MÁLAGA. El Unicaja derrotó por 91-72 al Hiopos Lleida en la jornada de la Liga Endesa, una victoria clave para frenar su serie negativa de cinco derrotas consecutivas en ACB y reforzar su posición en puestos de playoff. La gran noticia para el conjunto malagueño fue además el regreso de David Kravish, de vuelta a las pistas tras seis meses lesionado.
El Unicaja necesitaba una reacción inmediata tras sus últimos tropiezos y la encontró ante su afición en el Martín Carpena. El equipo de Ibon Navarro fue creciendo con el paso de los minutos hasta romper el encuentro tras el descanso, firmando una segunda mitad muy sólida para sumar una victoria que devuelve confianza al grupo en este tramo decisivo de la Liga Endesa.
El arranque del partido estuvo marcado por la igualdad. El Unicaja quiso imponer ritmo desde el salto inicial, pero el Hiopos Lleida respondió con personalidad y encontró puntos en las manos de Melvin Ejim, muy motivado en su regreso a Málaga. El conjunto visitante llegó a tomar ventaja (12-17), aunque la rotación local equilibró pronto el choque y el primer cuarto terminó con empate a 19.
En el segundo parcial tampoco hubo un dominador claro. El Unicaja logró pequeñas ventajas en el marcador gracias a una mejor circulación ofensiva, aunque el Hiopos Lleida resistió cada intento de escapada. Los malagueños llegaron al descanso por delante, aunque con margen corto: 37-34.

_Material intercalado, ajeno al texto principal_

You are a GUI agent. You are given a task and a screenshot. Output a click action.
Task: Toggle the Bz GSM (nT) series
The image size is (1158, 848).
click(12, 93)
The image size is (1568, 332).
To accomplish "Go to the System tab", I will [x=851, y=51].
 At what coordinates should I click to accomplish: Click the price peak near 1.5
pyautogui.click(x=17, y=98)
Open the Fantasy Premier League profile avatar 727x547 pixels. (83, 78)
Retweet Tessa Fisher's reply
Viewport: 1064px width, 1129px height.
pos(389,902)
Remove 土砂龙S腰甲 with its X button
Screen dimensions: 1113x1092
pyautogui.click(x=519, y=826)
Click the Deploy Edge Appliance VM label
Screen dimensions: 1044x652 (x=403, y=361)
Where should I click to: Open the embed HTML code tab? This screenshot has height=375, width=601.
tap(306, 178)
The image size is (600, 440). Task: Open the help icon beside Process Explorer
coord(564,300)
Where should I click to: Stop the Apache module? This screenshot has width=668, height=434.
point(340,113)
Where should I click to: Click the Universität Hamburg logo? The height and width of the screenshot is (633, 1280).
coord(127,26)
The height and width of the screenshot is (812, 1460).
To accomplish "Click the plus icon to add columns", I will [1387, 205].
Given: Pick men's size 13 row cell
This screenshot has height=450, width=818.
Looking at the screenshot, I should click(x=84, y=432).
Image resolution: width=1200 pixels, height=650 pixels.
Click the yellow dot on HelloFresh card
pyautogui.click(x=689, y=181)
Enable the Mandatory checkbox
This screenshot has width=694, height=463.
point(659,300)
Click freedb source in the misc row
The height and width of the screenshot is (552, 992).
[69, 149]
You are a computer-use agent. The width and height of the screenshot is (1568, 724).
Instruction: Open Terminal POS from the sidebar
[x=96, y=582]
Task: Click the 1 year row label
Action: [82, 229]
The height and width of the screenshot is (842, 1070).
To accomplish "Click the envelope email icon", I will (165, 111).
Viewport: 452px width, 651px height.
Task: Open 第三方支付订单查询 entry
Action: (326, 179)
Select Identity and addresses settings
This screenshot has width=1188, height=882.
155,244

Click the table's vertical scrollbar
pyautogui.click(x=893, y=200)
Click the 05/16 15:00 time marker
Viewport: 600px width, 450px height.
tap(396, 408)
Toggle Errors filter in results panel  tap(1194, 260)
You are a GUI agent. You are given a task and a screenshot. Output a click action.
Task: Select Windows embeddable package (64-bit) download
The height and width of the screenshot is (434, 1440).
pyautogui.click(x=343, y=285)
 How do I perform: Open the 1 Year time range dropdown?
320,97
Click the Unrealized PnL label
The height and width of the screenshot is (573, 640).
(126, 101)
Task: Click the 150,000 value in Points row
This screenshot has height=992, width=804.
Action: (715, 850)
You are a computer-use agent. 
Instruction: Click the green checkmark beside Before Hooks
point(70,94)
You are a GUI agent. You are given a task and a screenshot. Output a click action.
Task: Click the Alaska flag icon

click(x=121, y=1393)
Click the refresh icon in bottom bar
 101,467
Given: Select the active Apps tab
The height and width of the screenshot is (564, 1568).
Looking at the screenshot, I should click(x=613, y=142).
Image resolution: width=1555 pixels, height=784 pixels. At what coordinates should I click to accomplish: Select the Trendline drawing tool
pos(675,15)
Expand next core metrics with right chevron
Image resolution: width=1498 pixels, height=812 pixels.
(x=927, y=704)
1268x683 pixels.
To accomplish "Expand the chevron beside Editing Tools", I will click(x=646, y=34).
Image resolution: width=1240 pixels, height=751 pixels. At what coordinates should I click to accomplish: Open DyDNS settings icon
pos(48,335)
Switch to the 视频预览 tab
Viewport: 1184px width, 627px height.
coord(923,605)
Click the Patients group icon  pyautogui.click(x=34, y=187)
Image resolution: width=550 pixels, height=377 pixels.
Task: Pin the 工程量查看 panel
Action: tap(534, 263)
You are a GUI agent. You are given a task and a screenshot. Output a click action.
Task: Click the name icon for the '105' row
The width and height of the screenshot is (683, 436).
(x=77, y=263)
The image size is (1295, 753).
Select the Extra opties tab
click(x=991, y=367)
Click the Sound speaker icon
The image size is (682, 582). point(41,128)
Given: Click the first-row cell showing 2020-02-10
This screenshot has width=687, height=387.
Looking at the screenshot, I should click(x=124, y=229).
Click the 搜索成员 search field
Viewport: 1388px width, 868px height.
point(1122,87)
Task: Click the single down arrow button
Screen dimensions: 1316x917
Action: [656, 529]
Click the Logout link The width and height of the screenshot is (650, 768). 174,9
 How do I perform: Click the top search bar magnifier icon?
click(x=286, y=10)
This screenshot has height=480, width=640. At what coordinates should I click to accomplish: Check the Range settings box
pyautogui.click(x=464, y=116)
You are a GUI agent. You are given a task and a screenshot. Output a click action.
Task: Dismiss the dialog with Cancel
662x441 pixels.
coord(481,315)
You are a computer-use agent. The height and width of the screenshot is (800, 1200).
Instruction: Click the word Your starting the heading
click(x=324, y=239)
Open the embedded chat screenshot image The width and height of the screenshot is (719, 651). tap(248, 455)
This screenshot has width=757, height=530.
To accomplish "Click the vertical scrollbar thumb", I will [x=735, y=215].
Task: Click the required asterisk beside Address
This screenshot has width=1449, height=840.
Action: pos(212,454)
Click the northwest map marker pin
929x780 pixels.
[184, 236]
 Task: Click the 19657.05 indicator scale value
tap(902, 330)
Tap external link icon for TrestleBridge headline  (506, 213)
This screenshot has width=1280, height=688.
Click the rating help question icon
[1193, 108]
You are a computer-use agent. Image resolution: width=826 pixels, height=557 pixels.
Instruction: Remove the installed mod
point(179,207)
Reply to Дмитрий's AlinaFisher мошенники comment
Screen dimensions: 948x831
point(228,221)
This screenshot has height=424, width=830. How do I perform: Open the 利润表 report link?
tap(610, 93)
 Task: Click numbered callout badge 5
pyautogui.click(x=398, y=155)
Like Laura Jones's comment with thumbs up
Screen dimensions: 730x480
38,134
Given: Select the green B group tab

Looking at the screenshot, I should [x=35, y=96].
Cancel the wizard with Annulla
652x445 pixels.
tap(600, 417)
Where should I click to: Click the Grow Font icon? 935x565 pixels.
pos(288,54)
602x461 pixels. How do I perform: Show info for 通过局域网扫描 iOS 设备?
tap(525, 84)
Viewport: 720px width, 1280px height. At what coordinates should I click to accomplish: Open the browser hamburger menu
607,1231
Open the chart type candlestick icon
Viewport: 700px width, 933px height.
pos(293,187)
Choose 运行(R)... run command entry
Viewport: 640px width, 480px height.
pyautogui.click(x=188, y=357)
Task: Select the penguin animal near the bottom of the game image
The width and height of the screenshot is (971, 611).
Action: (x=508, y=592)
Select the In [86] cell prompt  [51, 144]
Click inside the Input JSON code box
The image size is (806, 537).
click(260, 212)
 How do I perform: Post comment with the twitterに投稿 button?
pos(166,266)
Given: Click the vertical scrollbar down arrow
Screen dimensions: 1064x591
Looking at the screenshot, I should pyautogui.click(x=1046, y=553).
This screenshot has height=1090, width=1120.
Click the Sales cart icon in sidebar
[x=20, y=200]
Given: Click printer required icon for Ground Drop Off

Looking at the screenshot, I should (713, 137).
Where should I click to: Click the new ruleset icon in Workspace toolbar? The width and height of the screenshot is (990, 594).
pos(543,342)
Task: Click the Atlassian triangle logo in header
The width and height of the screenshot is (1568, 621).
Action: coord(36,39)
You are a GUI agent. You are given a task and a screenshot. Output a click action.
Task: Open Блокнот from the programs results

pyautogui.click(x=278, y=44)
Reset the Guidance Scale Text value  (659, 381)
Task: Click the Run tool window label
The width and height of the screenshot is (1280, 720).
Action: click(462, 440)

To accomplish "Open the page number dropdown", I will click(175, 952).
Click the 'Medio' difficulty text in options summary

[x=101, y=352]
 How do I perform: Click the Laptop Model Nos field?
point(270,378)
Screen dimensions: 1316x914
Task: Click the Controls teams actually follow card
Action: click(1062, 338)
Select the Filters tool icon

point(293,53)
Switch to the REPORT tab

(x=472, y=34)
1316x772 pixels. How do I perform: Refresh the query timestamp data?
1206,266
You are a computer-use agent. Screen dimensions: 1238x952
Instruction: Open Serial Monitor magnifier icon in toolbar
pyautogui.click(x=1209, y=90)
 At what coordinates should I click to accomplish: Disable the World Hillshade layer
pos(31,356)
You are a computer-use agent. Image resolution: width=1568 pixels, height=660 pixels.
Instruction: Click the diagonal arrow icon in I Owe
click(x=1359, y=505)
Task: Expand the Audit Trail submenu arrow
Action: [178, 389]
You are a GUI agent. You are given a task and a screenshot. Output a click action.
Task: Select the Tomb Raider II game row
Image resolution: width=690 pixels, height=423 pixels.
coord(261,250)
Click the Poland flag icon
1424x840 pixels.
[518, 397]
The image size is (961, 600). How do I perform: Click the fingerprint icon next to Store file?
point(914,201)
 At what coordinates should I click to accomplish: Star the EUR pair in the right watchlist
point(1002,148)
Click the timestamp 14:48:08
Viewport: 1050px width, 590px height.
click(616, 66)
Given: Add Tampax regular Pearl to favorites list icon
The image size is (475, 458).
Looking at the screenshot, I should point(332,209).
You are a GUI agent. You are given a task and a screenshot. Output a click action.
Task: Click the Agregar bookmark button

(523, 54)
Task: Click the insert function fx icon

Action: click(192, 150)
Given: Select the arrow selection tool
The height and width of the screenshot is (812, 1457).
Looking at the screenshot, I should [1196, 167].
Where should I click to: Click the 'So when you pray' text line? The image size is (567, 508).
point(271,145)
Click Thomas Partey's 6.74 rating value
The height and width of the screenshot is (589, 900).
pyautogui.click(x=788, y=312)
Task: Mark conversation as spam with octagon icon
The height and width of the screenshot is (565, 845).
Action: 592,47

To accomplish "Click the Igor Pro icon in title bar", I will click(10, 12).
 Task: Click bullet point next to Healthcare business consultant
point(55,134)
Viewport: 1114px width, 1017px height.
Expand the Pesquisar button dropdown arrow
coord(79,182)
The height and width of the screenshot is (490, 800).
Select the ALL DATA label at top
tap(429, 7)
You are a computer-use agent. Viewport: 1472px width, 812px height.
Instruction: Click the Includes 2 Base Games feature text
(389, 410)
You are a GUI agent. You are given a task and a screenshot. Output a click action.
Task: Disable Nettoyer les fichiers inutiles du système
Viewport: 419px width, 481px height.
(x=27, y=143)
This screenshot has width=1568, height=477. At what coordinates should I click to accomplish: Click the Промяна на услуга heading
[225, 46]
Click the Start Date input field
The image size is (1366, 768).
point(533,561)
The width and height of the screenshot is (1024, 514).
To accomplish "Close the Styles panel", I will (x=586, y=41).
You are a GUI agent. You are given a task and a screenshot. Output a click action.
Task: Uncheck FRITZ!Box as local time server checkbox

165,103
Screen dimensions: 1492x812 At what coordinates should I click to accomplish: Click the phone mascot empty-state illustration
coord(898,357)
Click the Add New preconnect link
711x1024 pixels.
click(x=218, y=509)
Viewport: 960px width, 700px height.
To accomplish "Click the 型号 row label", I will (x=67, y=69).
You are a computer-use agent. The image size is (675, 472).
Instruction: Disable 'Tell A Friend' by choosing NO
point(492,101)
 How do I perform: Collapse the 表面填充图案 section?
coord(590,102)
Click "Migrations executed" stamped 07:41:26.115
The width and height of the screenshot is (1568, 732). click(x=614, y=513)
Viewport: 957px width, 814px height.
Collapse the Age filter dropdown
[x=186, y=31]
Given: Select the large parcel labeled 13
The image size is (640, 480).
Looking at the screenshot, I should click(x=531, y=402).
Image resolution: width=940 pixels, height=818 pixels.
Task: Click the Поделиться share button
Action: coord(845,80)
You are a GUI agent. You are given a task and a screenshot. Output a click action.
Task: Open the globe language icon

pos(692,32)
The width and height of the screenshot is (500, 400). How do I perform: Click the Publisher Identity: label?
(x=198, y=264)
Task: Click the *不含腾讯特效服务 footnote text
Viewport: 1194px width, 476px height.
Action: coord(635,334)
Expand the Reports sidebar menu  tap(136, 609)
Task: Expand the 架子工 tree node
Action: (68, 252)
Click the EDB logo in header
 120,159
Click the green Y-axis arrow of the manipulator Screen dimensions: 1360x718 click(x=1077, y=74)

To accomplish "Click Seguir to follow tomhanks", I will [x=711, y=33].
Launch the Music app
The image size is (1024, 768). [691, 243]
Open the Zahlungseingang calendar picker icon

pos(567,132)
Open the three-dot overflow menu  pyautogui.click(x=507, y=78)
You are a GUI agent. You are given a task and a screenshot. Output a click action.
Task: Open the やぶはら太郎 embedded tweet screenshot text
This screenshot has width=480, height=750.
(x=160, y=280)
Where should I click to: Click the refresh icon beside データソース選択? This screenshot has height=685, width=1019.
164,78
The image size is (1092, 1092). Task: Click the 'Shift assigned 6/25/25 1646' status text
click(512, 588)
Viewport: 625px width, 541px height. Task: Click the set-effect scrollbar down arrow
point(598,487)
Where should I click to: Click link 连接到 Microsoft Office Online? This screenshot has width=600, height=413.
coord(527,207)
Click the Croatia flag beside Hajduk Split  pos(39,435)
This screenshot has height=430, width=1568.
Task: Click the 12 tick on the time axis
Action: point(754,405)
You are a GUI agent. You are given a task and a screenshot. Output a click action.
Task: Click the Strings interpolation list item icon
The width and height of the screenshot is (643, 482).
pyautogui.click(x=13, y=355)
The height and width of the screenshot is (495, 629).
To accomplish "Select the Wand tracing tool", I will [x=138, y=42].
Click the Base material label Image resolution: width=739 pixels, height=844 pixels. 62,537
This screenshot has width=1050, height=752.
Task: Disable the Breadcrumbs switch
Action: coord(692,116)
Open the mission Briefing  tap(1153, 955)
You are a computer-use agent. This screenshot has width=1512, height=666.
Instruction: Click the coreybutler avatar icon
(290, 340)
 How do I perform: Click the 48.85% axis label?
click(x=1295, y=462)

Todo cambió tras el paso por vestuarios. El Unicaja subió varios niveles en defensa, cerró el rebote y aceleró el ritmo del partido. Jonathan Barreiro fue decisivo en el trabajo sin balón, multiplicándose atrás y generando segundas opciones. En ataque apareció el acierto de Webb III, lo que permitió a los locales abrir una renta que ya empezó a ser preocupante para el Hiopos Lleida.
Con el partido ya inclinado, solo Oriol Paulí sostuvo al cuadro catalán durante varios minutos. Sin embargo, el empuje del Unicaja fue demasiado constante. La diferencia siguió creciendo hasta cerrar el tercer cuarto con un rotundo 69-48, prácticamente definitivo.
En el último periodo no hubo espacio para la reacción visitante. El conjunto de Ibon Navarro administró ventajas, repartió minutos y mantuvo el control hasta sellar el 91-72 final. El regreso de David Kravish añadió una nota especialmente positiva para un Unicaja que recupera una pieza importante de cara al cierre de temporada.
Con este triunfo, el Unicaja abre distancia sobre el noveno clasificado y mantiene viva la pelea por mejorar posiciones en la zona alta del playoff de la Liga Endesa, con la sexta plaza todavía al alcance.
El equipo malagueño pone fin a su mala racha justo antes de un calendario exigente, mientras el Hiopos Lleida sigue buscando asegurar la permanencia en una temporada muy competitiva.